- **Task statement**: Within the material below, locate the line with "Click the select-all corner of the sheet" and the line with "Sort by the 编号 column header", then return those two lines and all lines between them, exactly as written.

- **Data to examine**:

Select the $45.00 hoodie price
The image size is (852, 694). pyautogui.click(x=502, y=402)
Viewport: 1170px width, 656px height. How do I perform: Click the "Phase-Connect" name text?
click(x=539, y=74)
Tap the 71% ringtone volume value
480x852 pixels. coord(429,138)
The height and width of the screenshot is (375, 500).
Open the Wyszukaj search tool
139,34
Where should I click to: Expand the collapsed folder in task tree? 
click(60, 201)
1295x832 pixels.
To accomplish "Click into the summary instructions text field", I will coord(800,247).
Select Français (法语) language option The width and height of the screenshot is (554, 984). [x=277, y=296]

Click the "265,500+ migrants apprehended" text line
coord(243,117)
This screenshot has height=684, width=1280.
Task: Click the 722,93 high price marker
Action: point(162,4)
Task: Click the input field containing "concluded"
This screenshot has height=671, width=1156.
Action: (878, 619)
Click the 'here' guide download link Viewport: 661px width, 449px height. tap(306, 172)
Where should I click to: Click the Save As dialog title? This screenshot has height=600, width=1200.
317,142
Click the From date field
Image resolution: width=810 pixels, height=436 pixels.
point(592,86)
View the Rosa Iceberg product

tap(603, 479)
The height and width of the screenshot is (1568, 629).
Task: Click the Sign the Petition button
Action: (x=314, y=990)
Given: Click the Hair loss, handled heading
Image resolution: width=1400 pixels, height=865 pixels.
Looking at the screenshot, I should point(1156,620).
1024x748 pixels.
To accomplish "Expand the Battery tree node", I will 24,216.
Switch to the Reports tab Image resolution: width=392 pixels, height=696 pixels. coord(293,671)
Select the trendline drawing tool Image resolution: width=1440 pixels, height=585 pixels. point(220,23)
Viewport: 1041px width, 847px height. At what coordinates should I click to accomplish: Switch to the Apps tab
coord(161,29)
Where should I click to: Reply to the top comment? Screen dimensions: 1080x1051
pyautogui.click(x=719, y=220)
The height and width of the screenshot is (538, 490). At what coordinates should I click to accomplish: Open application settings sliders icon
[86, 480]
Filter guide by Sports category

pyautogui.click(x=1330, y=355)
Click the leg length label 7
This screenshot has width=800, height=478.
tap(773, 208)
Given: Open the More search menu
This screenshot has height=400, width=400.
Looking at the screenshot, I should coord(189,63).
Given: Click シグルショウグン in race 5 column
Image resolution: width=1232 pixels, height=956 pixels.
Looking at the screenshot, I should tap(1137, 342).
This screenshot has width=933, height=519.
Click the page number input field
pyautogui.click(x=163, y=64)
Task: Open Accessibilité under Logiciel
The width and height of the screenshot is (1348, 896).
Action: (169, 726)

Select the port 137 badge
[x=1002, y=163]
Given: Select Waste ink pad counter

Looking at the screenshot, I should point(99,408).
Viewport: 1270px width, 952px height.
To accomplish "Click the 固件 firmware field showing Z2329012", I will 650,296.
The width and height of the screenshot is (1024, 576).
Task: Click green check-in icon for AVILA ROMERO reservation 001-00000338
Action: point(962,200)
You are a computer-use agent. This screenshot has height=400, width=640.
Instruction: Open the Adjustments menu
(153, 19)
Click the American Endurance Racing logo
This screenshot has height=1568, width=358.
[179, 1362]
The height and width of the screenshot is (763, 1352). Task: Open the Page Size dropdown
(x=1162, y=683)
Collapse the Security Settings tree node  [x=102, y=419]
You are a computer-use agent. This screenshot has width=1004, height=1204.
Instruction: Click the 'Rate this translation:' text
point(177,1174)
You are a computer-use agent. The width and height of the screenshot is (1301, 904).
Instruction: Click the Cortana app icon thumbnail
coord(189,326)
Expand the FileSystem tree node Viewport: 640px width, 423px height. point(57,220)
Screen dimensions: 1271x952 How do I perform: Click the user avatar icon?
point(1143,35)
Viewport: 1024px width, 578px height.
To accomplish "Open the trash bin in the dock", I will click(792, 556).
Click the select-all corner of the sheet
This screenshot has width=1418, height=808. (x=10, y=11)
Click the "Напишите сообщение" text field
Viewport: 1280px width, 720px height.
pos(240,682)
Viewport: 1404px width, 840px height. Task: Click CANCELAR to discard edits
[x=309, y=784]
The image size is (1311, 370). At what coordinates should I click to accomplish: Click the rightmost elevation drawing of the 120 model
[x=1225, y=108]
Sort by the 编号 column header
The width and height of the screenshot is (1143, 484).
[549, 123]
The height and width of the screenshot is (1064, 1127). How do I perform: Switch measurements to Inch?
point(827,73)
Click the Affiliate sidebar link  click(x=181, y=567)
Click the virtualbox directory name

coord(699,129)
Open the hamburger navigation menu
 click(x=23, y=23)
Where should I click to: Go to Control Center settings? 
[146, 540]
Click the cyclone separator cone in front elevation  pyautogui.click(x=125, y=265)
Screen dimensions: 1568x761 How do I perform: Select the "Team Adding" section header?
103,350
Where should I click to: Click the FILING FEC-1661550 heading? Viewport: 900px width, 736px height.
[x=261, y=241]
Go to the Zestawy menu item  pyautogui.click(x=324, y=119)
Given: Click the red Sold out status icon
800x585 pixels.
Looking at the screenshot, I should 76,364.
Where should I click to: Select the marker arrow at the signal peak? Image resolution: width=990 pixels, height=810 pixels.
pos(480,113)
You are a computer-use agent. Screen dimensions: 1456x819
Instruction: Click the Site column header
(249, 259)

- **Problem solution**:
Click the select-all corner of the sheet
This screenshot has width=1418, height=808. (x=10, y=11)
Click the "Напишите сообщение" text field
Viewport: 1280px width, 720px height.
pos(240,682)
Viewport: 1404px width, 840px height. Task: Click CANCELAR to discard edits
[x=309, y=784]
The image size is (1311, 370). At what coordinates should I click to accomplish: Click the rightmost elevation drawing of the 120 model
[x=1225, y=108]
Sort by the 编号 column header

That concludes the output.